What is expected —
Write out the opening lines of the data word for word, up to and including the line with "Kontakt (1041, 8)", and leave every picture and every later line out.

----- Dataset records -----

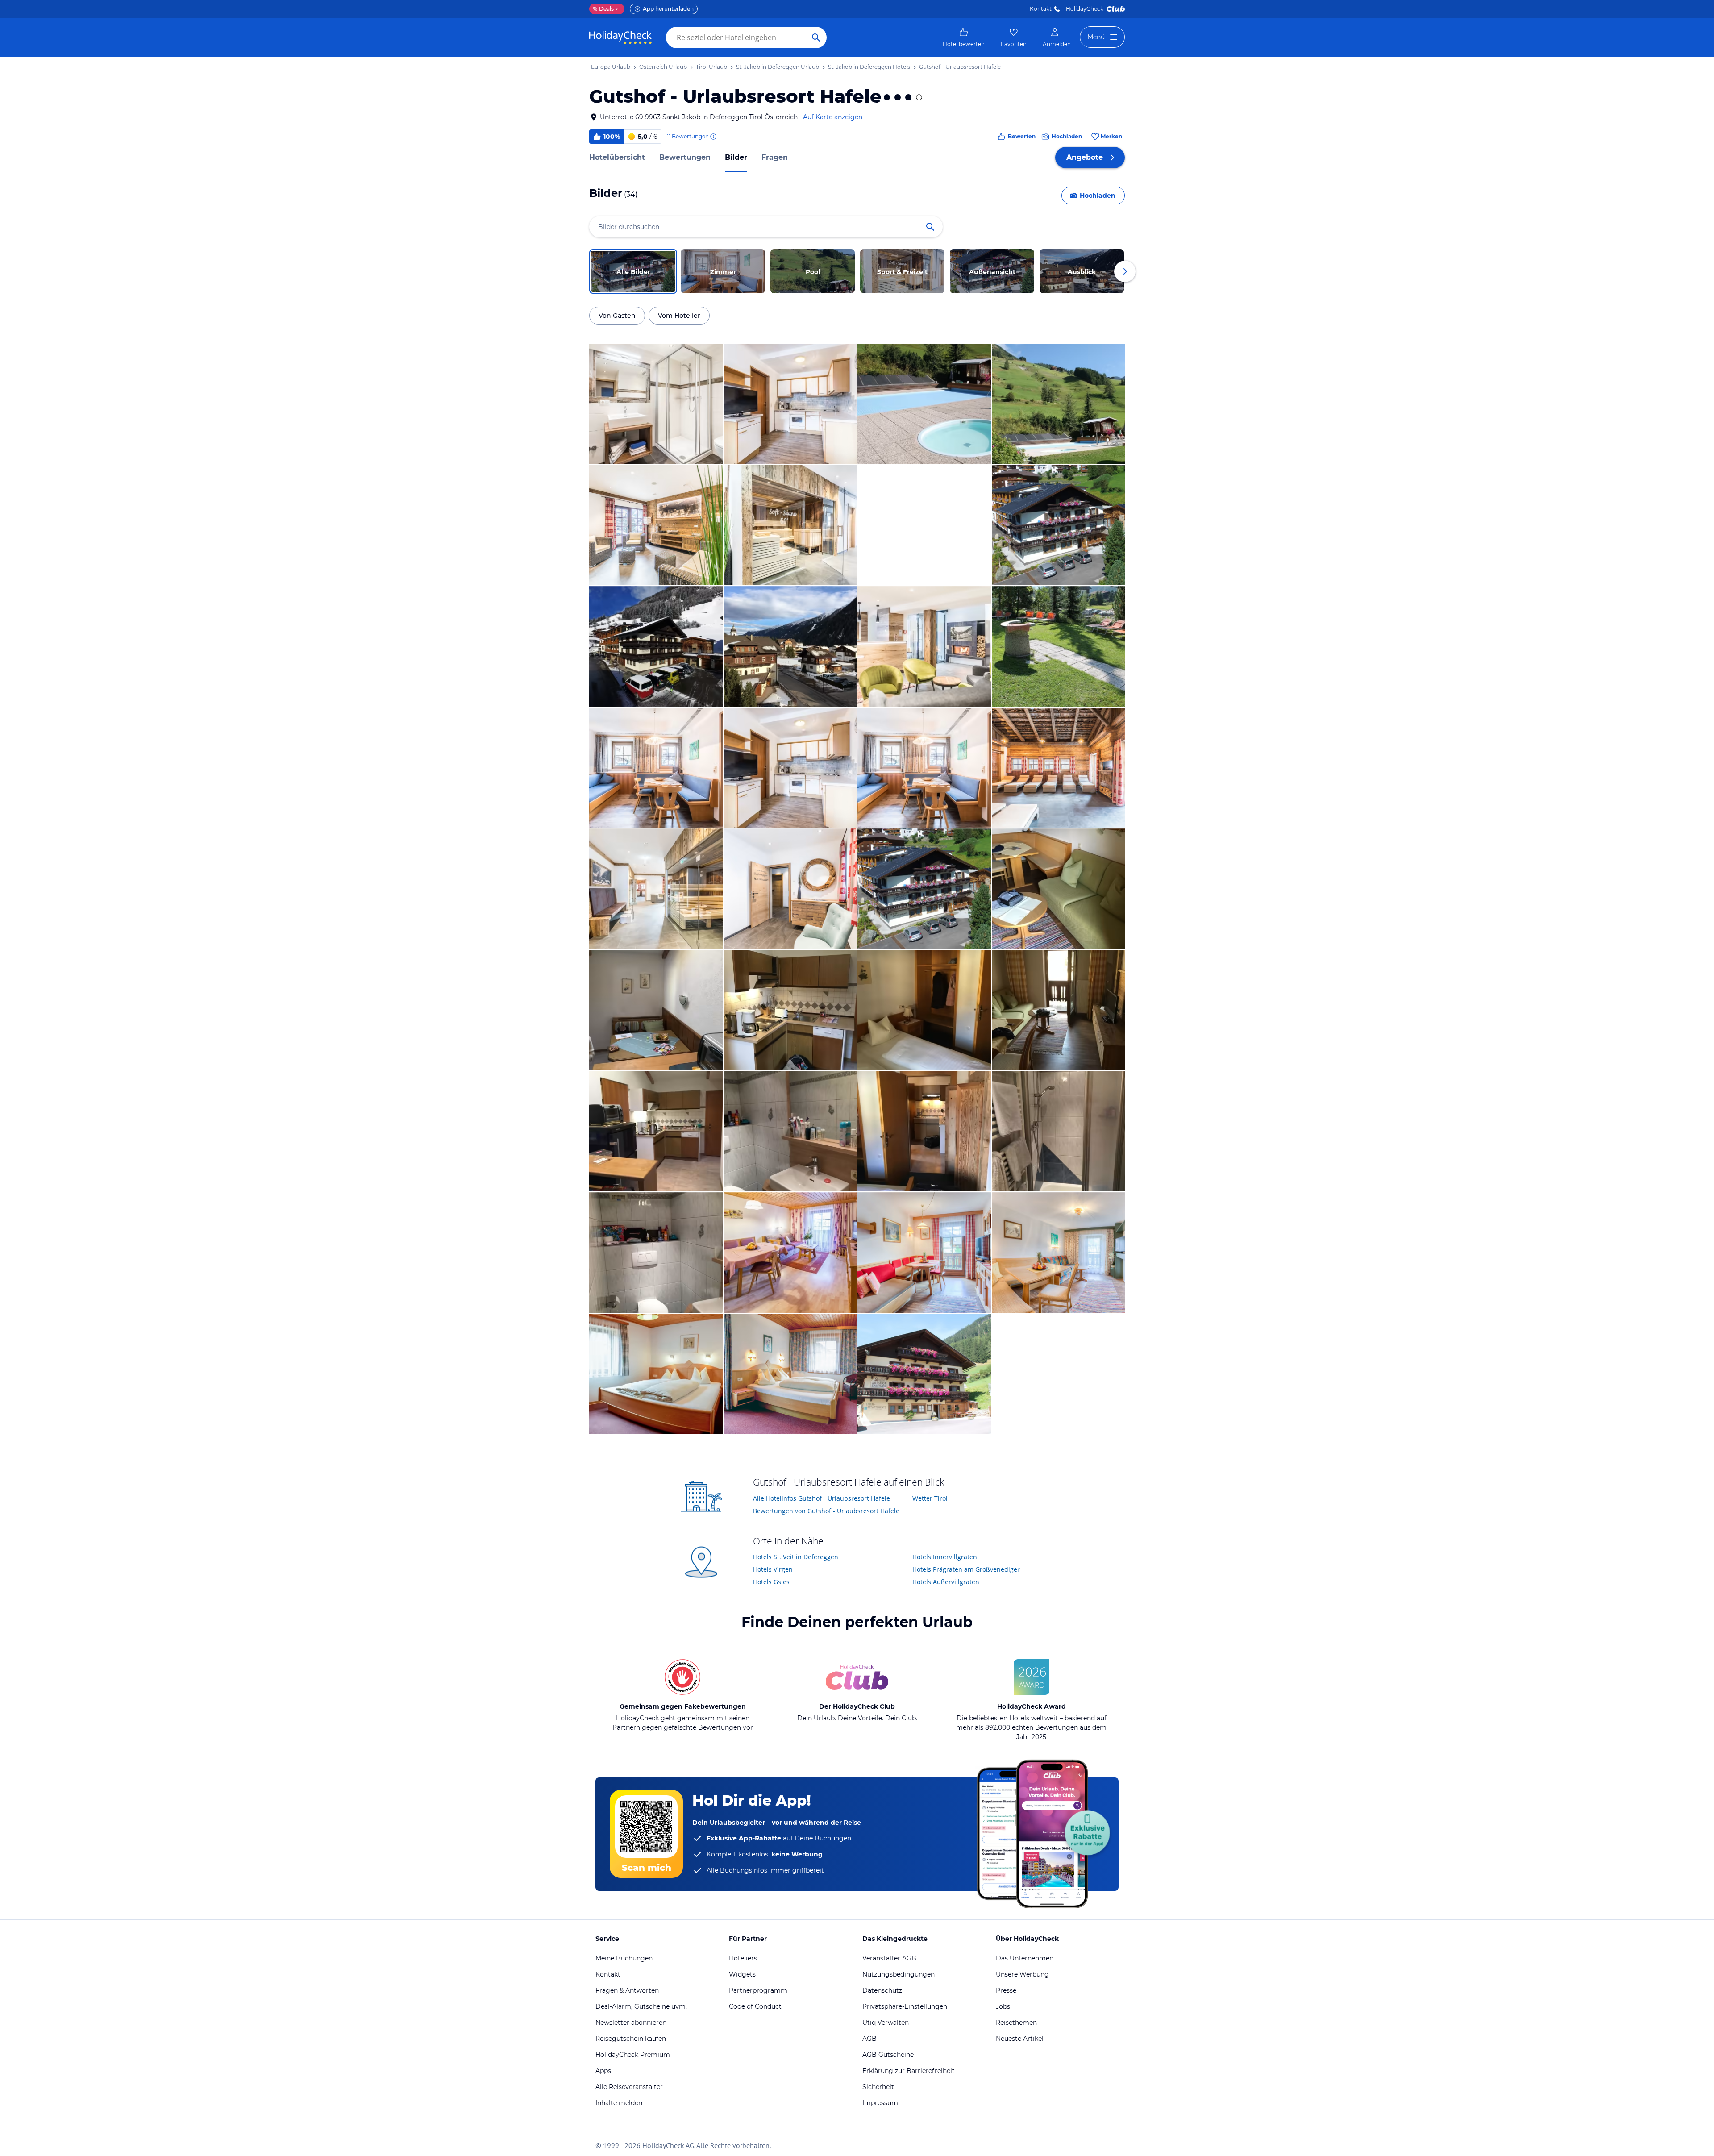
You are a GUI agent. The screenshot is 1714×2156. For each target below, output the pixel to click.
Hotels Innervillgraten (944, 1556)
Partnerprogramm (758, 1990)
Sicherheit (878, 2087)
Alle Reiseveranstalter (629, 2087)
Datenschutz (882, 1990)
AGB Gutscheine (888, 2055)
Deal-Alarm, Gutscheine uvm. (641, 2006)
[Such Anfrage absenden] (816, 37)
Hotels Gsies (771, 1581)
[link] (963, 37)
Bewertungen (685, 157)
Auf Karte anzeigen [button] (832, 117)
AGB (869, 2039)
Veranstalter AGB (889, 1958)
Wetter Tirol (930, 1498)
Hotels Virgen (773, 1569)
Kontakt (1041, 8)
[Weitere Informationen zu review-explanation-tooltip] (713, 136)
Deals (603, 8)
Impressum (880, 2103)
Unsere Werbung (1022, 1974)
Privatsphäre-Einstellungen (904, 2006)
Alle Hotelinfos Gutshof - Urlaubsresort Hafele (821, 1498)
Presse (1006, 1990)
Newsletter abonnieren (630, 2023)
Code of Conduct (755, 2006)
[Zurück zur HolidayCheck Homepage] (620, 37)
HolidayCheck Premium (632, 2055)
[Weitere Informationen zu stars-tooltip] (918, 97)
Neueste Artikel (1020, 2039)
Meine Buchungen (624, 1958)
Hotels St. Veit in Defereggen (795, 1556)
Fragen (774, 157)
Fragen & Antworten (627, 1990)
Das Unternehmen (1024, 1958)
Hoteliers (743, 1958)
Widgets (742, 1974)
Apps (603, 2071)
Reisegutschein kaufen (630, 2039)
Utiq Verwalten (885, 2023)
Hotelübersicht (617, 157)
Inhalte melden (618, 2103)
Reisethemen (1016, 2023)
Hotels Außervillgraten (945, 1581)
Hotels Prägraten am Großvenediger (966, 1569)
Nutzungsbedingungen (898, 1974)
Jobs (1003, 2006)
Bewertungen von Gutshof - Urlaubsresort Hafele (826, 1511)
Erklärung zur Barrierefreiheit (908, 2071)
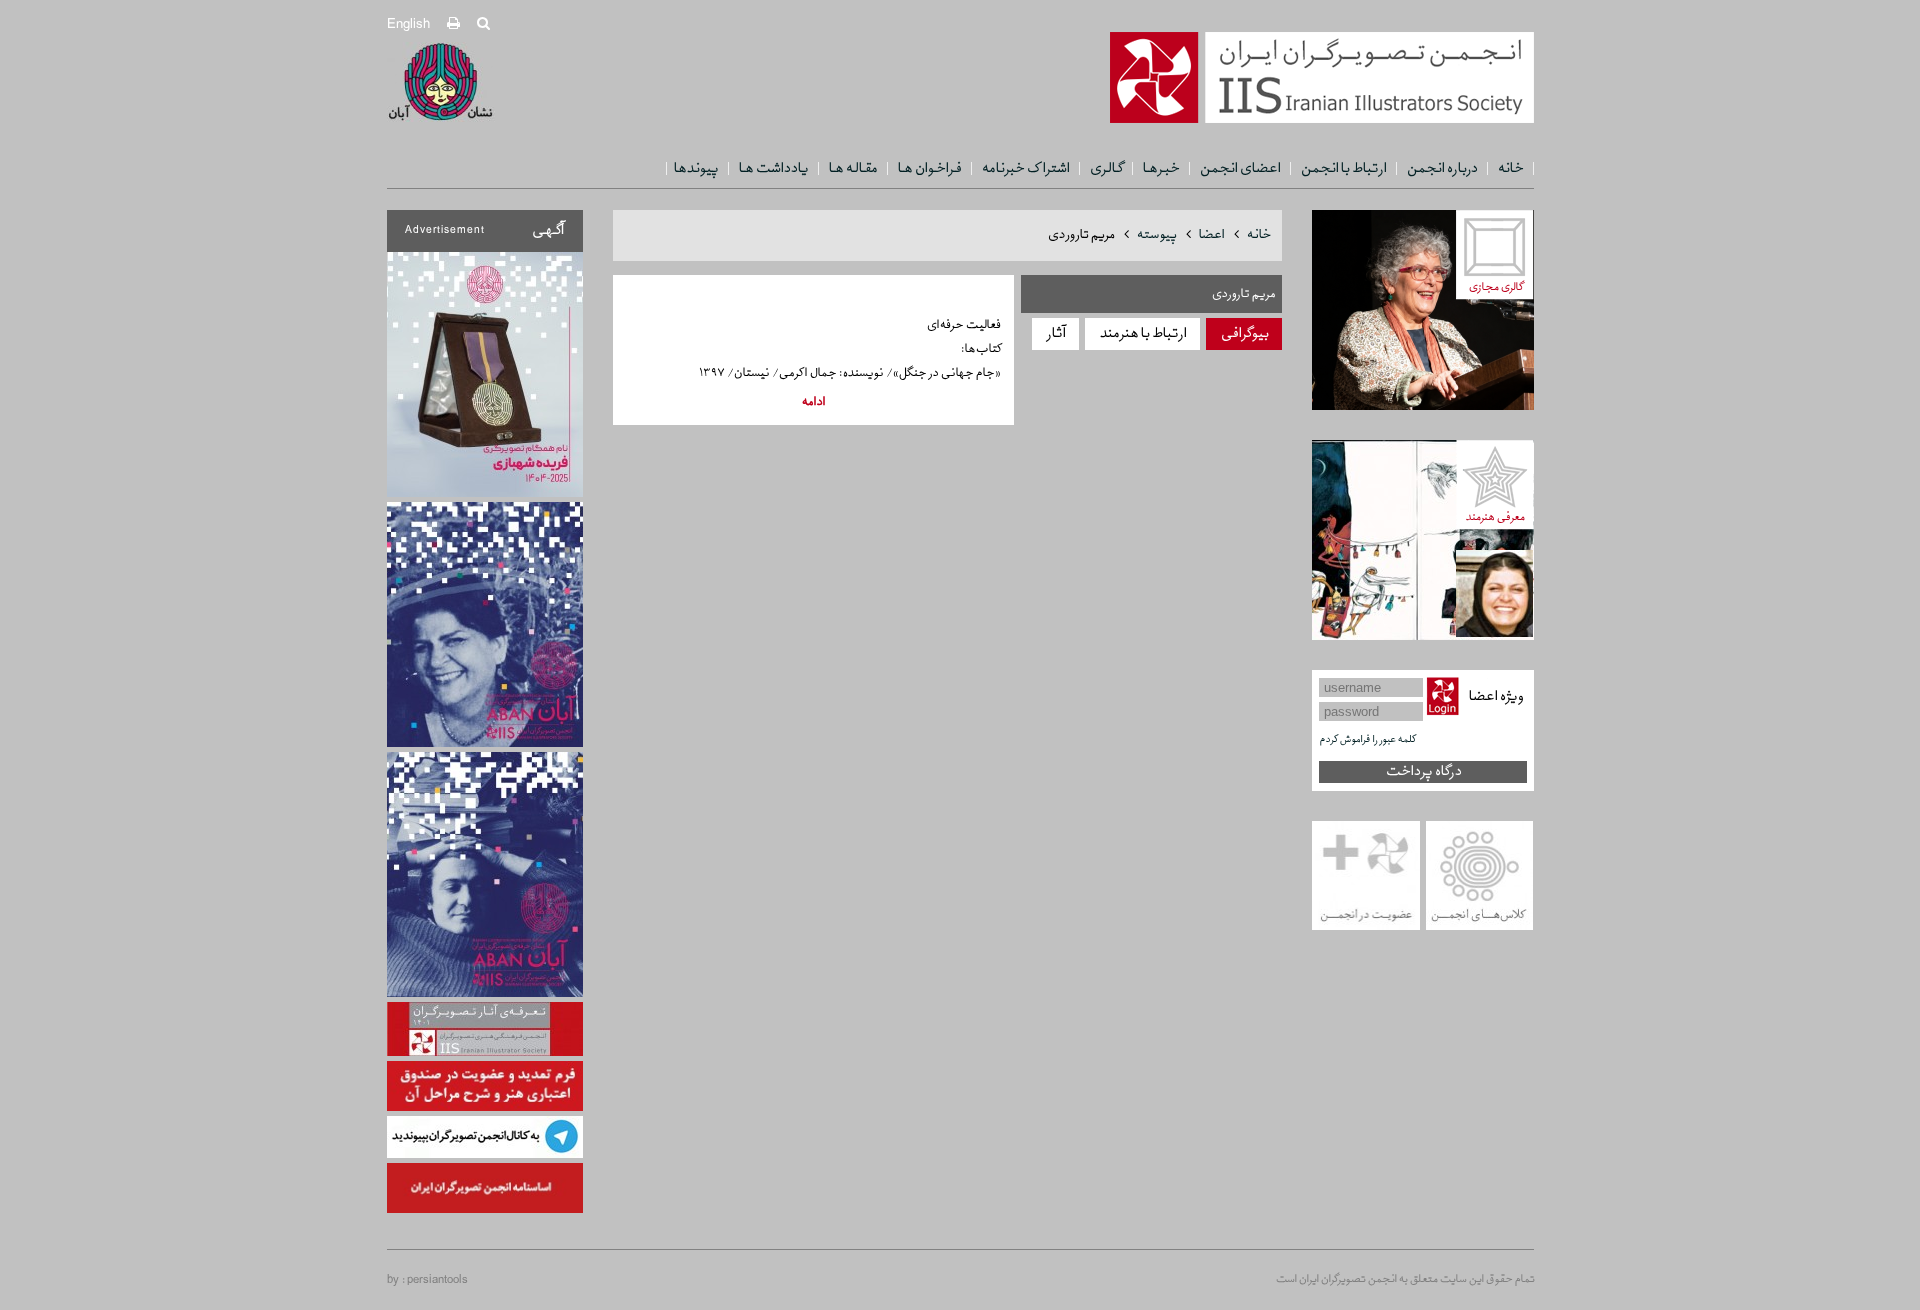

-----

Problem solution —
You are a GUI agent. The screenshot is 1714×2156. For each target below, output the pixel to click.
Hotels Innervillgraten (944, 1556)
Partnerprogramm (758, 1990)
Sicherheit (878, 2087)
Alle Reiseveranstalter (629, 2087)
Datenschutz (882, 1990)
AGB Gutscheine (888, 2055)
Deal-Alarm, Gutscheine uvm. (641, 2006)
[Such Anfrage absenden] (816, 37)
Hotels Gsies (771, 1581)
[link] (963, 37)
Bewertungen (685, 157)
Auf Karte anzeigen [button] (832, 117)
AGB (869, 2039)
Veranstalter AGB (889, 1958)
Wetter Tirol (930, 1498)
Hotels Virgen (773, 1569)
Kontakt (1041, 8)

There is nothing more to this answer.